Let's try discretizing it by applying the decision tree regressor.

In [None]:
scatter_plot(train_df['R_Depth'], train_df[target_var])

In [None]:
depth_clf = tree.DecisionTreeRegressor(max_depth=3)
depth_clf = depth_clf.fit(np.array(train_df['R_Depth']).reshape(-1, 1), np.array(train_df[target_var]).reshape(-1, 1))

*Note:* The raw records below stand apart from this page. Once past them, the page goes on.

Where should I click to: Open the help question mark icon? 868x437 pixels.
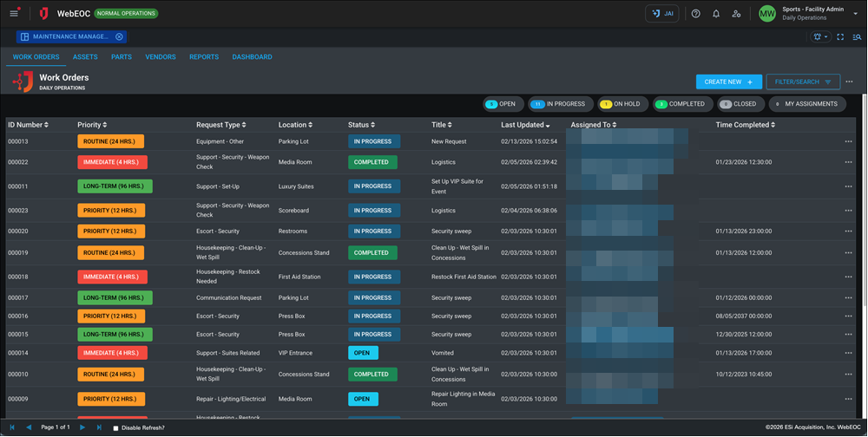pyautogui.click(x=695, y=14)
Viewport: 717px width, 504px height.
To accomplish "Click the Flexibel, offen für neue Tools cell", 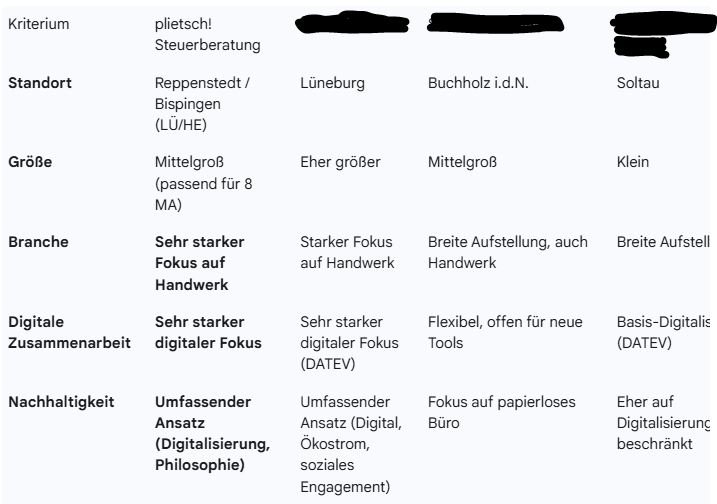I will click(x=504, y=329).
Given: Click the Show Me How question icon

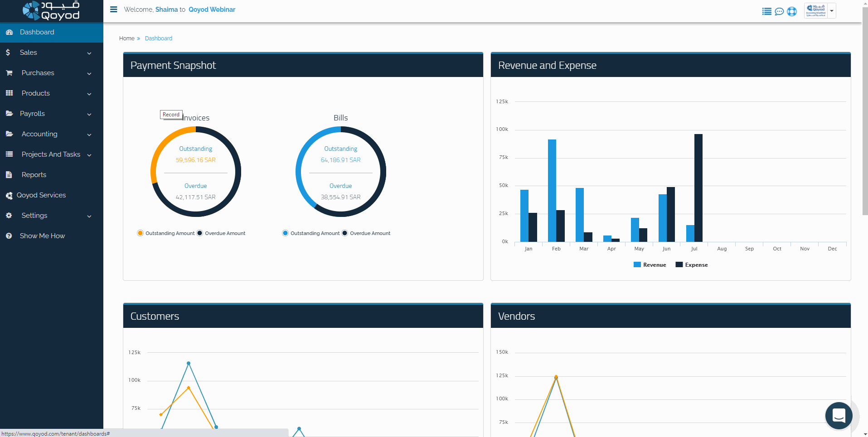Looking at the screenshot, I should point(9,236).
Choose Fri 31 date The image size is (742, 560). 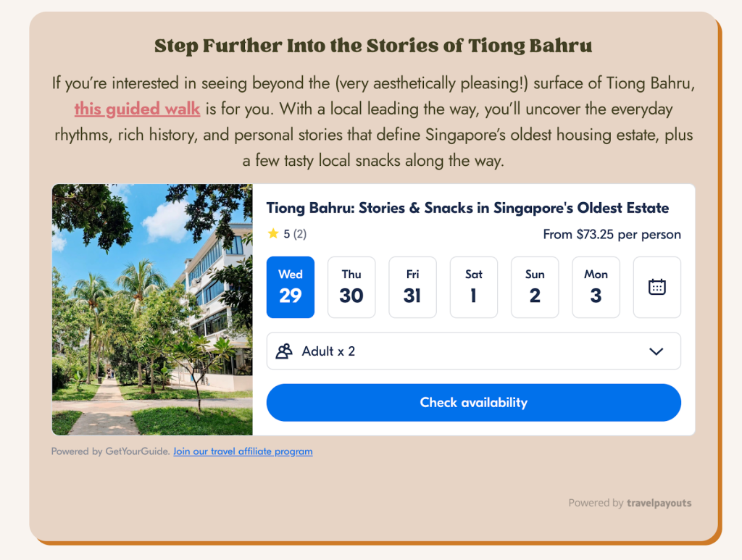[412, 287]
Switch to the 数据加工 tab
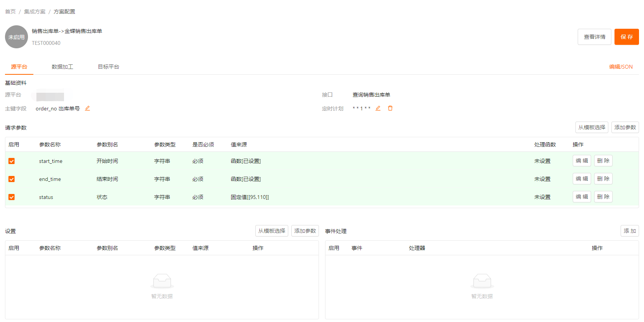644x322 pixels. (62, 67)
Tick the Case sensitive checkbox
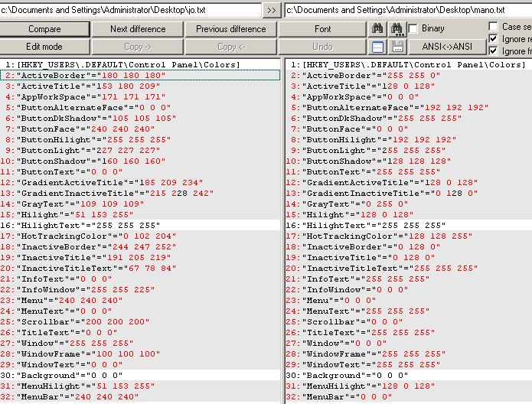The height and width of the screenshot is (404, 532). (x=493, y=26)
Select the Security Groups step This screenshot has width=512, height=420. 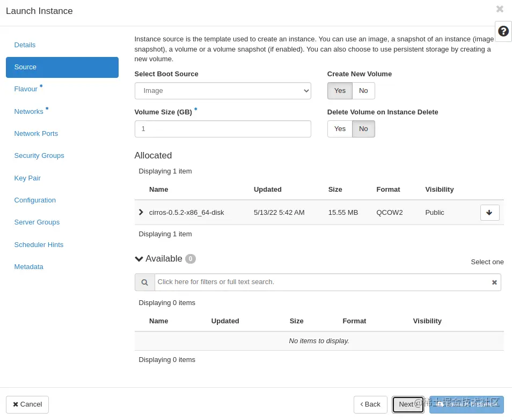39,155
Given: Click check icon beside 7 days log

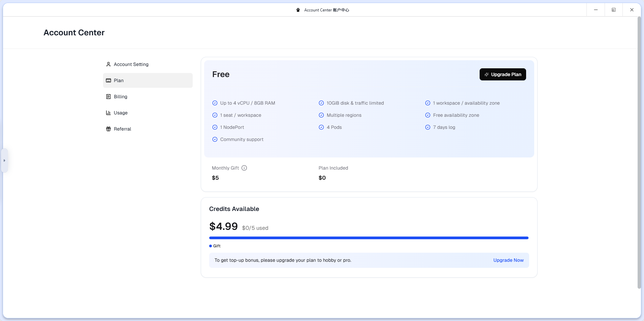Looking at the screenshot, I should pos(428,127).
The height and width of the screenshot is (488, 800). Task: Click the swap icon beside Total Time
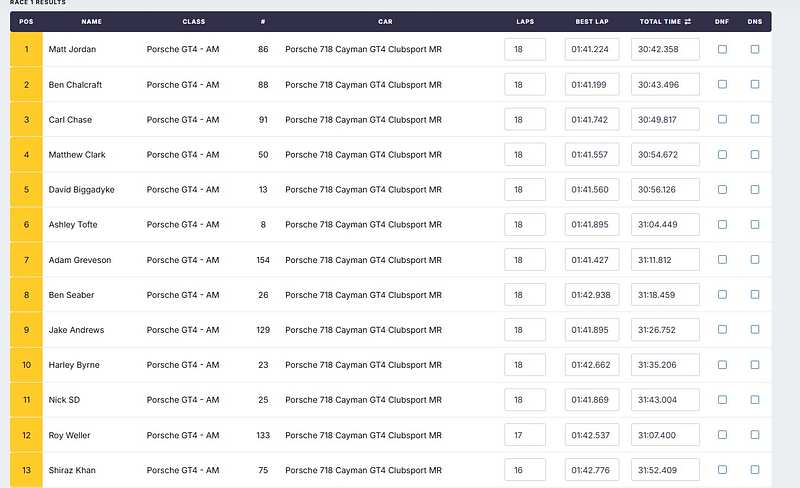687,21
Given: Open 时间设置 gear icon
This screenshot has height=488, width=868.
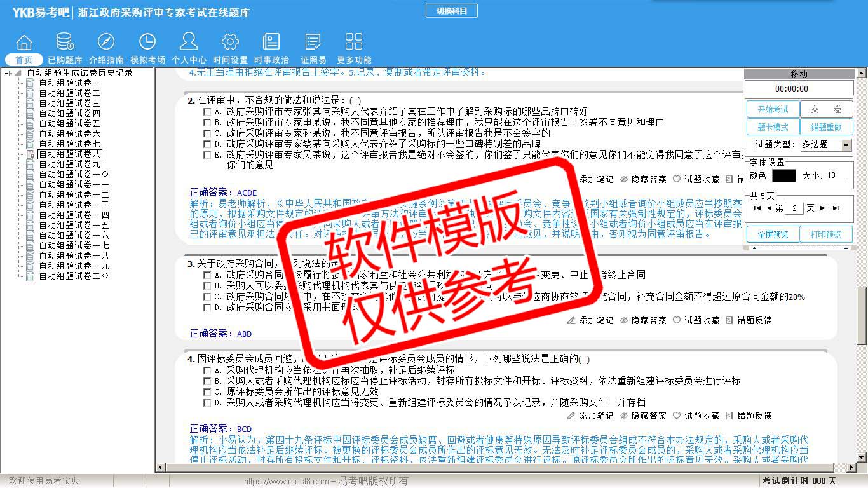Looking at the screenshot, I should pos(230,43).
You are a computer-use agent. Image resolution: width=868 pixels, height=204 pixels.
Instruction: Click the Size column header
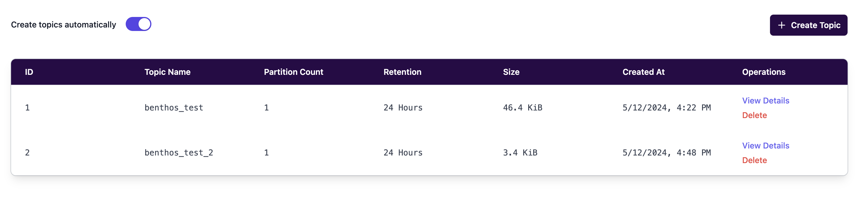(x=511, y=72)
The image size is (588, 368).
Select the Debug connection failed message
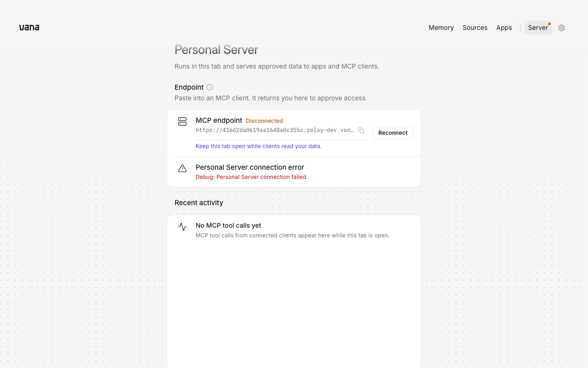pyautogui.click(x=252, y=177)
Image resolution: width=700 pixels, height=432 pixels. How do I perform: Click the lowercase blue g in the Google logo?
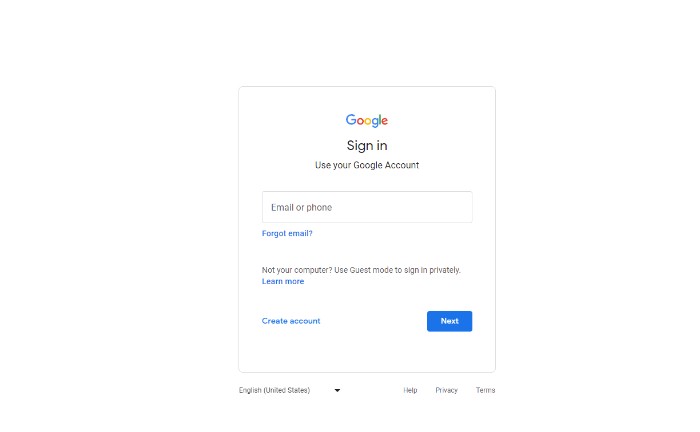(x=375, y=122)
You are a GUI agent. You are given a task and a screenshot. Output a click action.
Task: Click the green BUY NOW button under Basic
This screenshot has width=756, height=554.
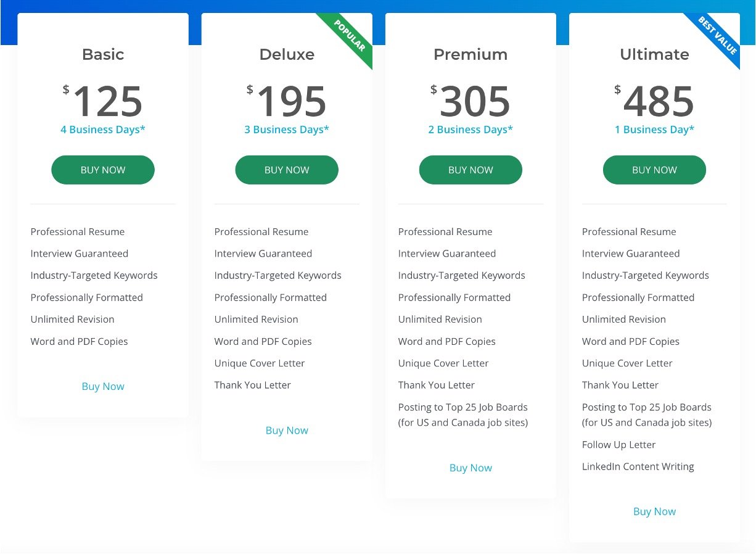click(x=103, y=170)
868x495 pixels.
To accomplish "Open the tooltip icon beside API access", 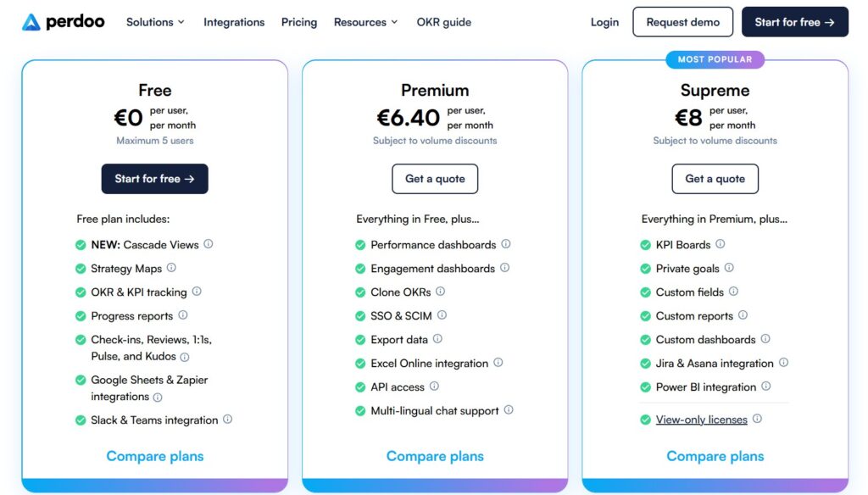I will tap(433, 386).
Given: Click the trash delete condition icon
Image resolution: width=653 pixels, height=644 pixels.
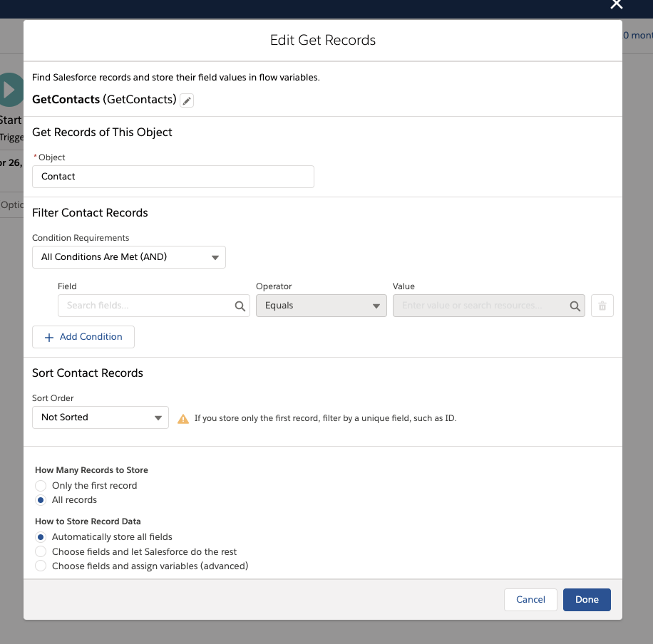Looking at the screenshot, I should click(x=602, y=306).

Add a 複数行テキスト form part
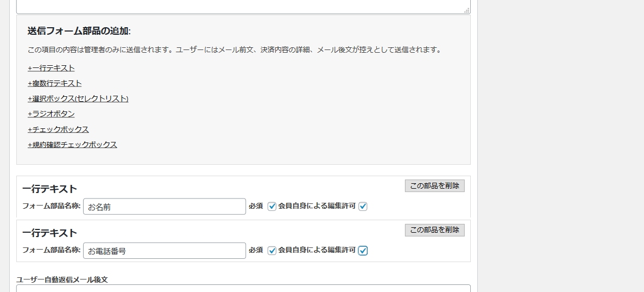pyautogui.click(x=55, y=83)
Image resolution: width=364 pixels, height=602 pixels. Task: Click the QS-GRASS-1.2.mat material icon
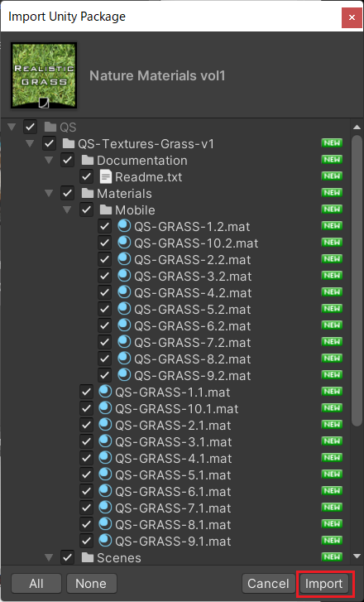point(124,226)
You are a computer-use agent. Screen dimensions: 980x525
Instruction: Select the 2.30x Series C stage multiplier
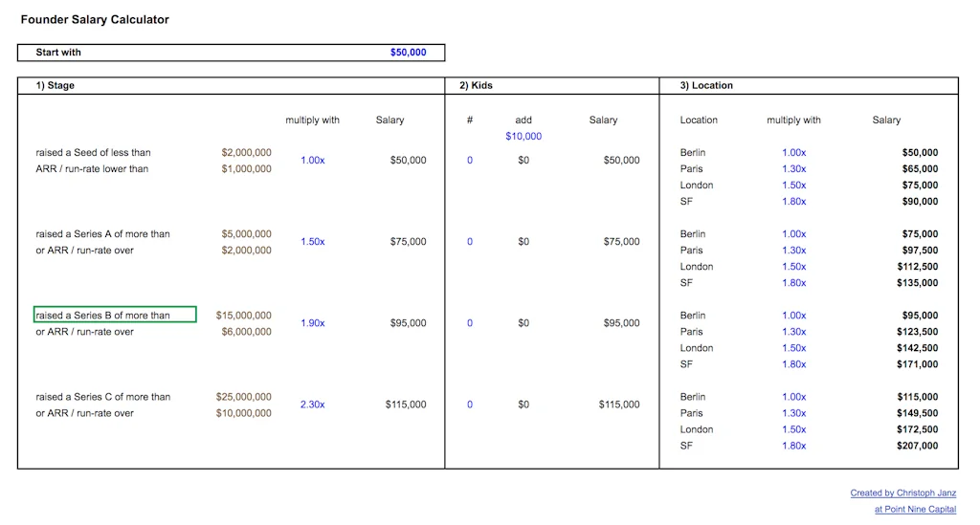(312, 405)
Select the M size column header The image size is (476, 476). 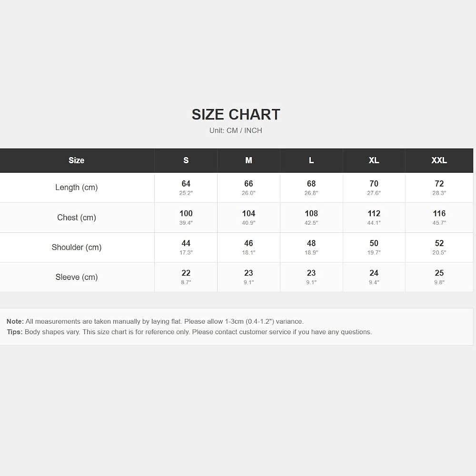point(248,160)
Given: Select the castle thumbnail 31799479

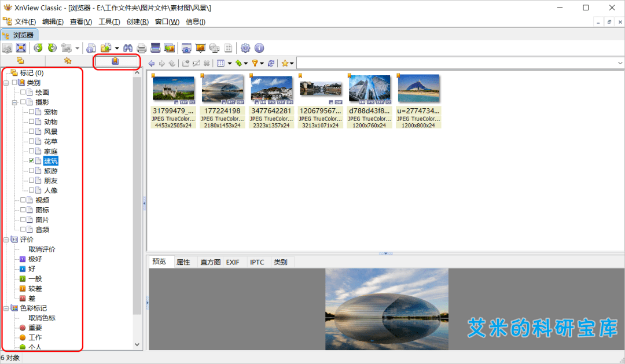Looking at the screenshot, I should coord(173,89).
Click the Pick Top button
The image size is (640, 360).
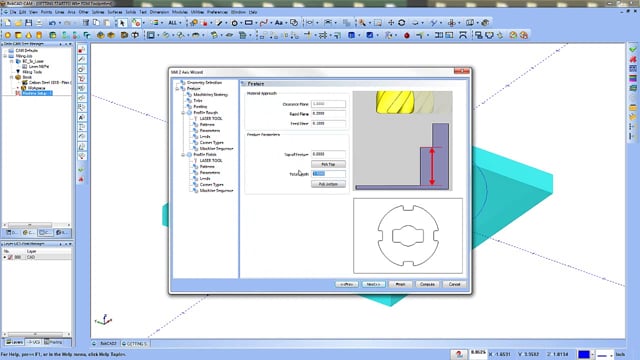pos(328,164)
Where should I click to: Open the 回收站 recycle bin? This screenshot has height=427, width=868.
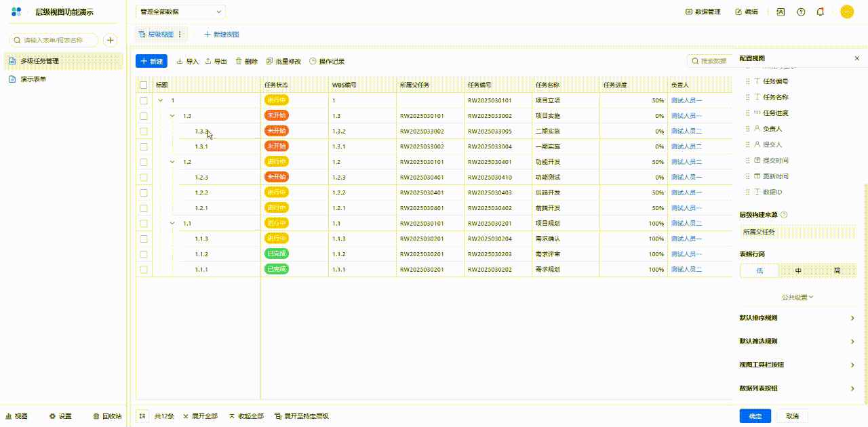point(107,416)
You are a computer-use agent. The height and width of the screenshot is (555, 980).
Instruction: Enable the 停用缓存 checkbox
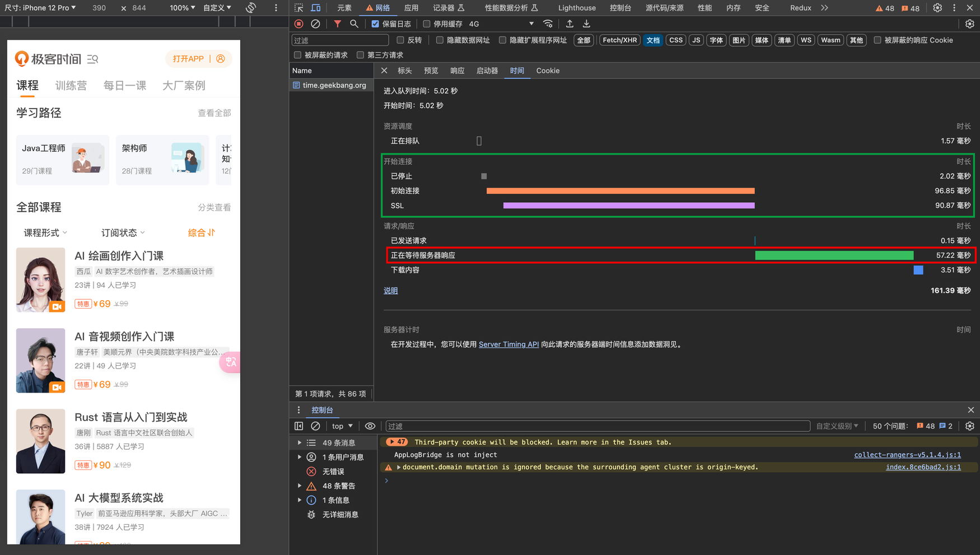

plt.figure(figsize=(12, 12))
tree.plot_tree(depth_clf, fontsize=8)
plt.show()

Here the decision regressor is able to separate surface water and also range depths by their "shallowness", based on target variable. Let's create corresponding features.

In [None]:
splits = get_splits(depth_clf)
splits[0] = 0
splits

In [None]:
train_df = create_cut_and_dummies(train_df, 'R_Depth', splits)
test_df = create_cut_and_dummies(test_df, 'R_Depth', splits)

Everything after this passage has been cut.